I didn’t pick the shrink from my father’s approved list, which for me qualified as a fairly rebellious act. The one I did pick didn’t help me very much, but I did come away with the understanding that I couldn’t stand my parents. I realized it during a session when I heard myself blurt out, “I can’t stand my parents.”

So on the Sunday before the Monday that I was to return to the prison to see Sheryl Harrison, I used her as an excuse to be late arriving at my parents’ house in Greenwich, Connecticut. It was a fund-raising cocktail party, which by 4:00
P.M.
would be filled with worthy people raising money for a worthy cause. When I did finally arrive, I would be the only person there who didn’t write a check.

But I had a job to do, and a client to maybe represent, so I opened Sheryl Harrison’s case folder to learn what she was about and how she came to find herself in prison.

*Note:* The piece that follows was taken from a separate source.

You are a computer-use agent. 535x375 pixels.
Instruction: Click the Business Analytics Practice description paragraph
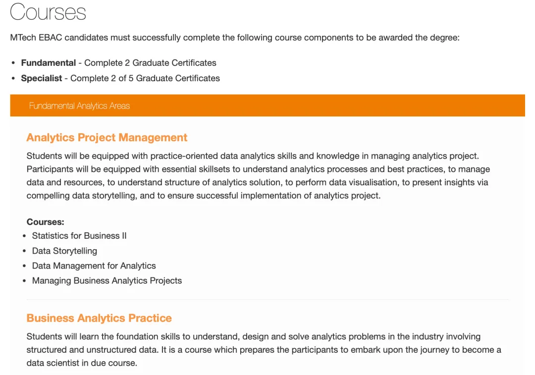tap(264, 350)
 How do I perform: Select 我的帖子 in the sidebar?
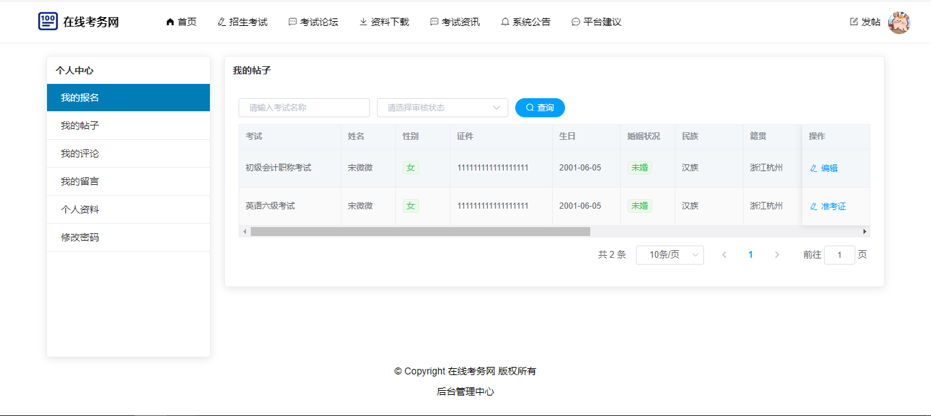click(80, 125)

The first thing I looked at was a color photograph of Charles Harrison lying facedown on the couch. Blood had spread from his neck, at least twelve inches out to both sides. It was as if the photographer had said, “Charlie, lie down over there, with your head on that bloody Rorschach test.”

It was among the most disgusting things I had ever seen, though it quickly took a spot near the back of the list when I saw some of the other photographs. Those had Charlie turned facing up, revealing the wound that caused his demise. It was literally ear to ear, and it made me glad that Sheryl Harrison was handcuffed to the table when we met.

The file wasn’t terribly thick, though the truth is I wouldn’t know a thick murder file from a thin one. But in this case it wasn’t exactly a whodunit; Sheryl said she “dunit” immediately, and the police, led by Detective John Novack, seemed to have competently crossed all the “t”s and dotted the “i”s. There was some written evidence that Novack initially doubted her confession, but no indication that ever went anywhere.

There was some background information on the victim, and it’s safe to say that Charlie’s life was not an exemplary one. He had been arrested four times and convicted twice of nonviolent crimes, though his nonviolence only seemed to extend to his felonies.

Police had been called to the home four times in the previous six months for domestic violence incidents, including twice when Charlie claimed he had hit her because she came at him with a knife.

Charlie had managed to avoid prison for the felony convictions, and was never arrested for domestic violence. In fact, Sheryl was arrested one of the times that Charlie claimed she went after him with a knife, something that in retrospect must have seemed more credible once Charlie had his throat slit. Sheryl also had a history of drug use, though that had been a number of years earlier.